Cutting-edge research unveiled at IEEE's International Electron Devices Meeting reveals how material breakthroughs and architectural pivots are addressing semiconductor scaling limits, with 3D NAND reclaiming strategic importance amid AI-driven storage demands.
The semiconductor industry's roadmap took unexpected turns at the IEEE International Electron Devices Meeting (IEDM) 2025, where researchers presented advances poised to redefine chip manufacturing economics. Three developments dominated discussions: the unexpected resurgence of 3D NAND technology, progress toward replacing copper interconnects, and 2D materials demonstrating silicon-competitive performance.
3D NAND's Unexpected Renaissance After years of focus on logic scaling, 3D NAND flash memory has regained prominence due to exploding data storage needs from AI training clusters and hyperscale data centers. Samsung and SK Hynix presented stacked designs exceeding 500 layers, achieving densities of 50+ Gb/mm²—a 40% improvement over 2024 production nodes. Crucially, new etching techniques reduced production costs by approximately 18% per layer through multi-deck bonding, making high-layer counts economically viable. This reverses the trend toward slower NAND scaling, with analysts projecting the 3D NAND market to grow from $38B in 2024 to $62B by 2028, outpacing overall memory growth.

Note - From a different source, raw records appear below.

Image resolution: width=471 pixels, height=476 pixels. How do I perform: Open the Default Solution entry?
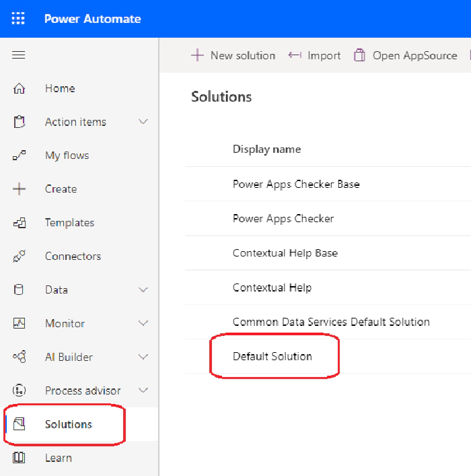pyautogui.click(x=273, y=356)
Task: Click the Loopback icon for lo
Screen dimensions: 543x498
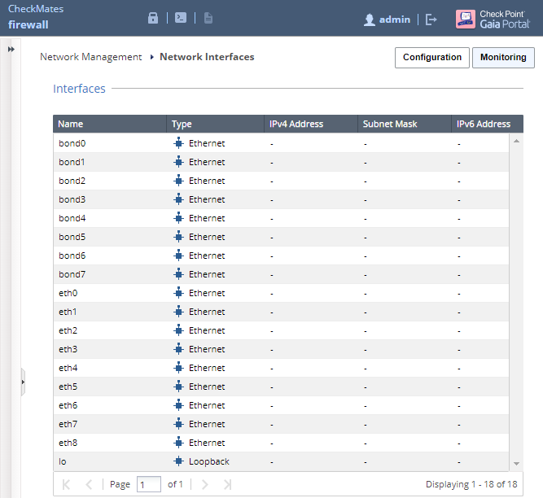Action: tap(179, 461)
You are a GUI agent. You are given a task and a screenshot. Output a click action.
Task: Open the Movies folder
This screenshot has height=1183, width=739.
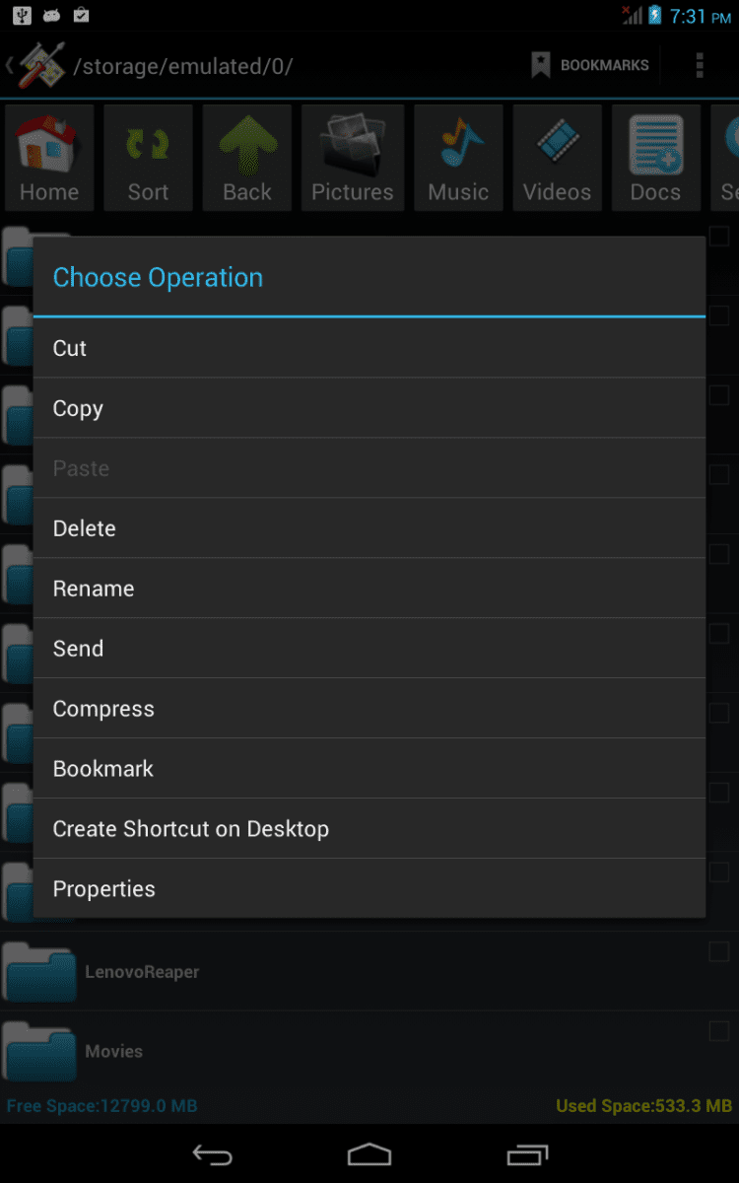point(113,1052)
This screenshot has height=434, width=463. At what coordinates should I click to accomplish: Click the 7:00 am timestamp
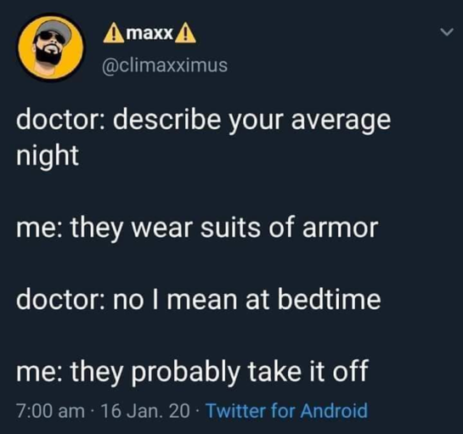pos(50,411)
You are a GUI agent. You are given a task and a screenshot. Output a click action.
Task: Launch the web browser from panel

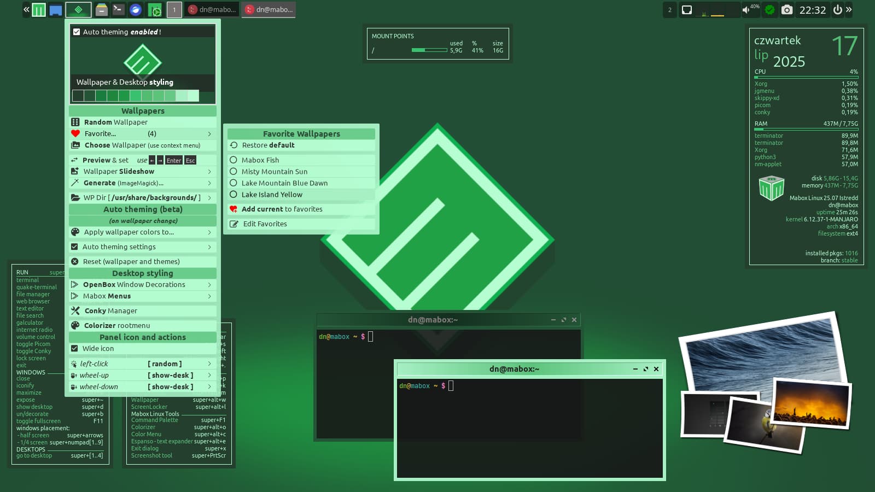point(136,10)
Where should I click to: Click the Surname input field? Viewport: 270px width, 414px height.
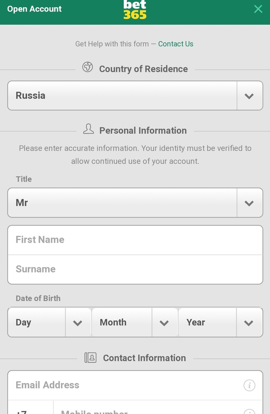135,269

Copper's Successors Emerge With copper interconnects struggling at sub-2nm dimensions due to resistance and electromigration, IEDM showcased two alternatives entering pre-production. Intel demonstrated ruthenium interconnects with 30% lower resistance than copper at identical line widths, enabling clock speed improvements up to 15% in test chips. Simultaneously, TSMC revealed molybdenum-based interconnects paired with atomic-layer-deposited barriers, reducing via resistance variability by 50%. Both materials enable continued scaling toward 10 angstrom nodes, potentially delaying the industry's transition to more costly backside power delivery networks.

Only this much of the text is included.